## INSTRUCTIONS FOR THE TASK
Extend the passage on the Agricultural Adjustment Act, starting after its last sentence.

## PAGE TEXT
--------------------
Authors: James MacGregor Burns
If NRA was the mainspring of the New Deal in shop and factory, the Agricultural Adjustment Act was its counterpart on the farm. The object of the measure was to restore farm prices to parity—to the relationship, that is, they bore to nonagricultural prices in the years 1909 to 1914. To reach this goal, processing taxes were to be levied equal to the difference between the actual prices and parity. The money raised was to finance restriction of production either by renting land and keeping it out of production or by paying benefits to farmers in return for their agreement to reduce production—“to kill every third pig or plow every third row under,” as the newspapers were soon putting it. But like the NRA, Triple-A was soon revealing the insuperable problems of Roosevelt’s middle way.
--------------------
Interface element records:
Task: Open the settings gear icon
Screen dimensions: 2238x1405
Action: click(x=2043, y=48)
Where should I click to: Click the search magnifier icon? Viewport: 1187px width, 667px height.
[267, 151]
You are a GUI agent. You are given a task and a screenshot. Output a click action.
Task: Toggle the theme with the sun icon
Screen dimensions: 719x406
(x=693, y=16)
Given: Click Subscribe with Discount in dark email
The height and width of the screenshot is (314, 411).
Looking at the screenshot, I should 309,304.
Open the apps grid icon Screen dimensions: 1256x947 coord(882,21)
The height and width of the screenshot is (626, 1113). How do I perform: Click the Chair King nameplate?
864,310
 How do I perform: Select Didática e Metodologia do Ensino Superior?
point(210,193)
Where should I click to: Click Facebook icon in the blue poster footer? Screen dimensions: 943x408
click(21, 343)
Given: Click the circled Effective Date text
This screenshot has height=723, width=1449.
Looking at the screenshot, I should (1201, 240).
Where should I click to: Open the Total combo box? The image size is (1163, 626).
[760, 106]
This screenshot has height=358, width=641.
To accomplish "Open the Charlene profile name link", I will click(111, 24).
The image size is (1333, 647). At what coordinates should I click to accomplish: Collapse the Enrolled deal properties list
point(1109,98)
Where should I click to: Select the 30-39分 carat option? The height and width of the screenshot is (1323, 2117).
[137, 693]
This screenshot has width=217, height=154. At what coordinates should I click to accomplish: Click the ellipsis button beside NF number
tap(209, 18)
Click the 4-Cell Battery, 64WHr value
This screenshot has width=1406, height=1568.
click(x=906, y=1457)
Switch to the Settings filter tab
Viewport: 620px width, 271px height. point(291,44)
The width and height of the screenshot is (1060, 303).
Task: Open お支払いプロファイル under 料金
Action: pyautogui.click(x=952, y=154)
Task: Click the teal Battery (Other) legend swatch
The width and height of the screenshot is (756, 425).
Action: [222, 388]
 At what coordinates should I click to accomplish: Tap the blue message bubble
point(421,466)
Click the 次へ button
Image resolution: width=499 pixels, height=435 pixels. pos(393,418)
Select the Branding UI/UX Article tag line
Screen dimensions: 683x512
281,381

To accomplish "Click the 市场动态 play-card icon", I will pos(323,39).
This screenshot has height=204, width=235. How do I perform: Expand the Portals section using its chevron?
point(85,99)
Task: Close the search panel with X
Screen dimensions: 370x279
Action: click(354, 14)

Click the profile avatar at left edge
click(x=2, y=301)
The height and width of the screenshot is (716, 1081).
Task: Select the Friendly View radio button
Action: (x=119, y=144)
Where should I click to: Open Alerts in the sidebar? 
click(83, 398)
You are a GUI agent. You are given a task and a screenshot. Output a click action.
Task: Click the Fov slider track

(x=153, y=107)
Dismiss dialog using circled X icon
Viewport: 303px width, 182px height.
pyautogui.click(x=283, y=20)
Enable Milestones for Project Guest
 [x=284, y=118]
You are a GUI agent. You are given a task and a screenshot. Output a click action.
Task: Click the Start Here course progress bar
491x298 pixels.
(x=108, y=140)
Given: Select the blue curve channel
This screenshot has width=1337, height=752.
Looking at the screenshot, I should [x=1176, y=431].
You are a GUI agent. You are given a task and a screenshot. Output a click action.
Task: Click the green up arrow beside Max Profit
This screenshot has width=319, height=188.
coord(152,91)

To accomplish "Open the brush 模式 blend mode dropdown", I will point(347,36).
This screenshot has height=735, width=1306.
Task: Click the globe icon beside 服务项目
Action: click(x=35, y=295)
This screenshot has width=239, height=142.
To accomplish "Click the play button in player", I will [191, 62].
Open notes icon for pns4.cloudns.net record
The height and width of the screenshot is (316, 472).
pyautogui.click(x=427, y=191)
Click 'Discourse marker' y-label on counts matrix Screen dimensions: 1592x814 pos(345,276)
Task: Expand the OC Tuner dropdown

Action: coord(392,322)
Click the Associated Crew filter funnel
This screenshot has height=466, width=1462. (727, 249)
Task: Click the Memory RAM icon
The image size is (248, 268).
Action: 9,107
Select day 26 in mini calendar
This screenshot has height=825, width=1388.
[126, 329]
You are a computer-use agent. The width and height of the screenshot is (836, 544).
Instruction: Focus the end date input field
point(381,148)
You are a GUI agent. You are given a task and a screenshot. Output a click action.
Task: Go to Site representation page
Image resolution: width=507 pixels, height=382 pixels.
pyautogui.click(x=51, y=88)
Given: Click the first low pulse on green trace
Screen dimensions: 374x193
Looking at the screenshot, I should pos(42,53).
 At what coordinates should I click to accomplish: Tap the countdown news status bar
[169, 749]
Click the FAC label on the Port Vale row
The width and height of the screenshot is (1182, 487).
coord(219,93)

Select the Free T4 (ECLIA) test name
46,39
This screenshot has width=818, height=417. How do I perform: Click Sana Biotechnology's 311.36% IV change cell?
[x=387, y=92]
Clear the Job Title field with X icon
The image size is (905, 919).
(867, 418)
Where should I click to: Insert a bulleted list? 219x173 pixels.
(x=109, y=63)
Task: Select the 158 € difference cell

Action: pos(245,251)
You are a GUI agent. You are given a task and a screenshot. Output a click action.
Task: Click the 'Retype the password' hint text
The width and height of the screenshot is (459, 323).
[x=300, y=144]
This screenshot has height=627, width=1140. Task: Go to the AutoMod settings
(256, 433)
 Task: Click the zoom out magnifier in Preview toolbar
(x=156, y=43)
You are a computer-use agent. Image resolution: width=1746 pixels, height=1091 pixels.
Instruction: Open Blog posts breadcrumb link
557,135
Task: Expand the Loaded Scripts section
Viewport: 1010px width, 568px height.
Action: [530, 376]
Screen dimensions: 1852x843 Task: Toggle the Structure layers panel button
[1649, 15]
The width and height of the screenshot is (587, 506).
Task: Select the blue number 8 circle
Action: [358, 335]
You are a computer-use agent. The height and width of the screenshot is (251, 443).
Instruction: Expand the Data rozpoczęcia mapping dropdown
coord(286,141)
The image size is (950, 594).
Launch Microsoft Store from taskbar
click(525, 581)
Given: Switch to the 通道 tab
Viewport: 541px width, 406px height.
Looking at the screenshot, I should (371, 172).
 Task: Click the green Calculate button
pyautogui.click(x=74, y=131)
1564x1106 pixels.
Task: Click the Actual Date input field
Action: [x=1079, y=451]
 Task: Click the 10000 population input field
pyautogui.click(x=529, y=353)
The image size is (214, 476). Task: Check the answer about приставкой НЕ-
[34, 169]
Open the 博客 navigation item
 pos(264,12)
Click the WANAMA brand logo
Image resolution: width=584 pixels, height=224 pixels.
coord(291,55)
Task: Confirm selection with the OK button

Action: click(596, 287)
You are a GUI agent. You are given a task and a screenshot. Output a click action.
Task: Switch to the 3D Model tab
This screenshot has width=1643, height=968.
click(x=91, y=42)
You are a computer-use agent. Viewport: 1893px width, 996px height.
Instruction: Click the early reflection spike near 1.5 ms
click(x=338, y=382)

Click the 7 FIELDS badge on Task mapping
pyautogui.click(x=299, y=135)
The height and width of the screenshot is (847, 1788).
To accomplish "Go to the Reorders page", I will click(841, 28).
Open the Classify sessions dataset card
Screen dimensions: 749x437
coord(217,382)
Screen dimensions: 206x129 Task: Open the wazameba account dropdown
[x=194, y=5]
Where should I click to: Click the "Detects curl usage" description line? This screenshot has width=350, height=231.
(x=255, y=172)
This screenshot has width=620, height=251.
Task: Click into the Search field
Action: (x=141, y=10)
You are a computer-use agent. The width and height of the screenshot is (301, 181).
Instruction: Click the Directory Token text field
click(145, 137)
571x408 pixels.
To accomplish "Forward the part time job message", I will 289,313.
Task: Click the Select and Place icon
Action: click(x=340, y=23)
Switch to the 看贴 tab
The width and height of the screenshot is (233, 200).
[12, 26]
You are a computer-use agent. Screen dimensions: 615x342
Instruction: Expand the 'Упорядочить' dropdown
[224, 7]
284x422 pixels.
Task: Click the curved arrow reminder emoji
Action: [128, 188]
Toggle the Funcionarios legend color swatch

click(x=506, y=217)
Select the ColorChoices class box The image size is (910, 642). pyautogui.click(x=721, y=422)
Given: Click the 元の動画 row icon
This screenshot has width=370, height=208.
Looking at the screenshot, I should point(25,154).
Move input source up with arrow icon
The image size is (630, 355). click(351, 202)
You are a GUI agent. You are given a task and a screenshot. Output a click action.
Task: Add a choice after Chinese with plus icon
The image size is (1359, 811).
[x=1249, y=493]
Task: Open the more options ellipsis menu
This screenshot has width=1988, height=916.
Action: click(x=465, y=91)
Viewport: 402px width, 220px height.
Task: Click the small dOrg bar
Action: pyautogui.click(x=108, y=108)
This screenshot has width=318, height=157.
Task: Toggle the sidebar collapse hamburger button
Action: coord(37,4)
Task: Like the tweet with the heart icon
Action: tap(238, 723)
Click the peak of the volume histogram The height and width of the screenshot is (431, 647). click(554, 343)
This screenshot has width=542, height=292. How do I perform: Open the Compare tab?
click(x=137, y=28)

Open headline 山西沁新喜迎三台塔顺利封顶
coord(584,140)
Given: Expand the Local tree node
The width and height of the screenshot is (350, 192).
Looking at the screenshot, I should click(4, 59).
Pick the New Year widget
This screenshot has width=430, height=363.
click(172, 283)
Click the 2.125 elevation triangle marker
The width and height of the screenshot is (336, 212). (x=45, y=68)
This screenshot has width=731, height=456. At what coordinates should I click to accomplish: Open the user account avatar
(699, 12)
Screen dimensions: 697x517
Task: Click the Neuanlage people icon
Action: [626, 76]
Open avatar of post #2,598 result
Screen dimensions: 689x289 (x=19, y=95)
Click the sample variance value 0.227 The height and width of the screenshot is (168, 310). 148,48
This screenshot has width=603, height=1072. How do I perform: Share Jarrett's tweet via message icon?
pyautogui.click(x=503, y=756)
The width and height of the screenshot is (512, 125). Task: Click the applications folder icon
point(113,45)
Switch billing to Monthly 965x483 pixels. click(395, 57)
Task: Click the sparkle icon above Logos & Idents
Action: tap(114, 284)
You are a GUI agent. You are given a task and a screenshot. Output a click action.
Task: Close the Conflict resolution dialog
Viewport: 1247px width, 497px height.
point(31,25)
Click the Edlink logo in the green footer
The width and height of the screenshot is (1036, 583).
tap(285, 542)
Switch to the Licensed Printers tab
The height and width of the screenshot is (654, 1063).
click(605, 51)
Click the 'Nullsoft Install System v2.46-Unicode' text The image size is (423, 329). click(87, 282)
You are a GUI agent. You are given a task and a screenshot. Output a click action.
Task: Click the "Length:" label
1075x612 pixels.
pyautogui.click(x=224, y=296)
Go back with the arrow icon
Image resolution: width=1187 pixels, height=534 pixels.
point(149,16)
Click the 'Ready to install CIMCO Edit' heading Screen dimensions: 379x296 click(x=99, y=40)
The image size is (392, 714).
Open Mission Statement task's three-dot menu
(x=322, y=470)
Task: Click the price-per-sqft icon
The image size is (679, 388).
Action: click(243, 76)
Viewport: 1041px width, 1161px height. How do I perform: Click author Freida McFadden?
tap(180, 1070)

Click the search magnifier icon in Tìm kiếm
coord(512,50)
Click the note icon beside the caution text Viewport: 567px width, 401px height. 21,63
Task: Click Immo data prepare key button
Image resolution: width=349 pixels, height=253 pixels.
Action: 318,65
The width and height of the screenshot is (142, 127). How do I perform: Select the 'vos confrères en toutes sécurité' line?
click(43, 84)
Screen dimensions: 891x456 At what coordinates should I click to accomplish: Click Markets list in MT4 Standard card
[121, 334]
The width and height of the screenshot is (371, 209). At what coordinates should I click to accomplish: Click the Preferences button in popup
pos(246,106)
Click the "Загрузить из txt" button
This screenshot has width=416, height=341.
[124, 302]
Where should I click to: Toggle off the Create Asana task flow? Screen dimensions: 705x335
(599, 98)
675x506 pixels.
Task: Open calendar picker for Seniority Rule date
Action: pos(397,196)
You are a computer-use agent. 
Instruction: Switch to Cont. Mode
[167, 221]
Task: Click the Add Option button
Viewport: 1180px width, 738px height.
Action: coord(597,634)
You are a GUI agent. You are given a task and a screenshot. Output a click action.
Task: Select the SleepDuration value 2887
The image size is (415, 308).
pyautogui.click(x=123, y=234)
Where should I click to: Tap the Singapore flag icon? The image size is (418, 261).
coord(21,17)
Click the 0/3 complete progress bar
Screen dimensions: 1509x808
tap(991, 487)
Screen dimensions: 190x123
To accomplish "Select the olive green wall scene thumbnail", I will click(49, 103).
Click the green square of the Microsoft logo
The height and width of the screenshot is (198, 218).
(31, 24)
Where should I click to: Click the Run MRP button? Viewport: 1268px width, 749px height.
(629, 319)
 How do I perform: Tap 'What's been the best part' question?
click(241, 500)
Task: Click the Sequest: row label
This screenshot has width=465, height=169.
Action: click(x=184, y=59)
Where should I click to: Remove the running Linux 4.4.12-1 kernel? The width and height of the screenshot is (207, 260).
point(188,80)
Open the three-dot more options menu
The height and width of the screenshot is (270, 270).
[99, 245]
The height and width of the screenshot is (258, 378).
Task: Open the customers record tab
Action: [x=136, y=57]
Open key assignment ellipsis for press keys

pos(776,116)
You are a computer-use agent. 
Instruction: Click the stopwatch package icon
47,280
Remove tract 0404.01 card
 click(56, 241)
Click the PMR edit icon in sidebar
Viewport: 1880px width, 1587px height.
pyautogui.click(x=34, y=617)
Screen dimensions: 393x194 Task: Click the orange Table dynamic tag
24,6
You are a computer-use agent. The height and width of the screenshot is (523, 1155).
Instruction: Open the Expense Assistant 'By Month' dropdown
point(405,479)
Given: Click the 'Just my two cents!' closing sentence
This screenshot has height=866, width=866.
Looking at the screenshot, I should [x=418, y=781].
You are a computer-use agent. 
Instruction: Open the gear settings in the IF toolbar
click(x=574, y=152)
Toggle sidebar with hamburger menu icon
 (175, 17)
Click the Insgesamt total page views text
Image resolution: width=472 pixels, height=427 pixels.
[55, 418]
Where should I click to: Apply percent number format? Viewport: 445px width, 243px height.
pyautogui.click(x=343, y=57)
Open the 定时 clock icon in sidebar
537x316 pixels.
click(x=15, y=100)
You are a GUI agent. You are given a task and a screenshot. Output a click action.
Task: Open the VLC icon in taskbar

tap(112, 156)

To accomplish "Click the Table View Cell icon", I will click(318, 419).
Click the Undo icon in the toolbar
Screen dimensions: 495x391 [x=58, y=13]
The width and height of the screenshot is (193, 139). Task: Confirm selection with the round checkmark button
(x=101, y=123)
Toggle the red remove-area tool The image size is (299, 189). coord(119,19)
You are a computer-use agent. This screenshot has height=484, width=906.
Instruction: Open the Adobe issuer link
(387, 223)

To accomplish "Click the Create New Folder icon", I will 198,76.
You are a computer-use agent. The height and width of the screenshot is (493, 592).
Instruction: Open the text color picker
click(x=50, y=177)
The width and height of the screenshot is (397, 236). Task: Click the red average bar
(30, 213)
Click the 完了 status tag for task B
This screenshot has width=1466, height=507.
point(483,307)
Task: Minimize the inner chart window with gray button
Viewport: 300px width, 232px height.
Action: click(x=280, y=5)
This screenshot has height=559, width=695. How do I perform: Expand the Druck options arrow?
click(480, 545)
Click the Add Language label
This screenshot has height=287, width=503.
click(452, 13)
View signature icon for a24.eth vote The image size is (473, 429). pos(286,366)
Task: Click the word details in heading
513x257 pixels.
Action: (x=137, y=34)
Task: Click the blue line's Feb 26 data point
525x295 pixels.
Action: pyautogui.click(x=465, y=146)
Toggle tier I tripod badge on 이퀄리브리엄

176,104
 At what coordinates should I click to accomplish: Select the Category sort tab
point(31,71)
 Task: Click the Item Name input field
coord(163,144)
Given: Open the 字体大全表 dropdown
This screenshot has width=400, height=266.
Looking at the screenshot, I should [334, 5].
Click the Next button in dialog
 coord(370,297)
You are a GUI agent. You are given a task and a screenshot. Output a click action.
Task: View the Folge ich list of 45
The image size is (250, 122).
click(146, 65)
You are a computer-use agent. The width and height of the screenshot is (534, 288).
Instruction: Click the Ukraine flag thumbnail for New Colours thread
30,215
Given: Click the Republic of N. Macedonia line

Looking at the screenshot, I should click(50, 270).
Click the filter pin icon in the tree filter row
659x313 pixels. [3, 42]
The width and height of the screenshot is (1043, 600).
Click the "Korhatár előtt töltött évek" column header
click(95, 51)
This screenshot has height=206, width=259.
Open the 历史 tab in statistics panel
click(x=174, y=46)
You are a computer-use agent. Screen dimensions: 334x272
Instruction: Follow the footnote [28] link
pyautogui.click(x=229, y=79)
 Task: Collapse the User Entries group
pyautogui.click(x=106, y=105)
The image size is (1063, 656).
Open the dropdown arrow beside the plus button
--------------------
## THE ANSWER
The act bore telltale marks of its birth pangs. It was drawn up by spokesmen from the larger farm organizations and the farm journals, under the direction of Henry Wallace. The viewpoint of
the larger commercial farmers, organized in the American Farm Bureau Federation and the National Grange, had the most weight in the early, vital policy-making process, while the Farmers Union, generally embracing the smaller farmers on more marginal land, and inheriting the old Populist tradition, was scarcely represented. Millions of farmers belonged to no organization at all; they could not afford the dues, they lacked the time, they could not travel fifty miles to meetings. And no real organization even existed for countless farm laborers on vast Middle Western farms, southern sharecroppers, illiterate farm hands, and migratory workers following the crops in battered Model-T Fords. Dirt farmers, rough in speech and countenance, returned from Washington deriding the men in neckties and white shirts they had seen testifying for the AAA bill.
Growers of “basic” crops covered by the act, such as wheat, cotton, corn, and tobacco, got quick benefits from the federal checks handed out in return for crop limitation. On other farmers the only effect of the program was to raise their hopes and expectations. By fall Roosevelt admitted that the West was seething with unrest. A letter from a Minnesota farmer named Olson to Eleanor Roosevelt poignantly illustrated the agricultural situation.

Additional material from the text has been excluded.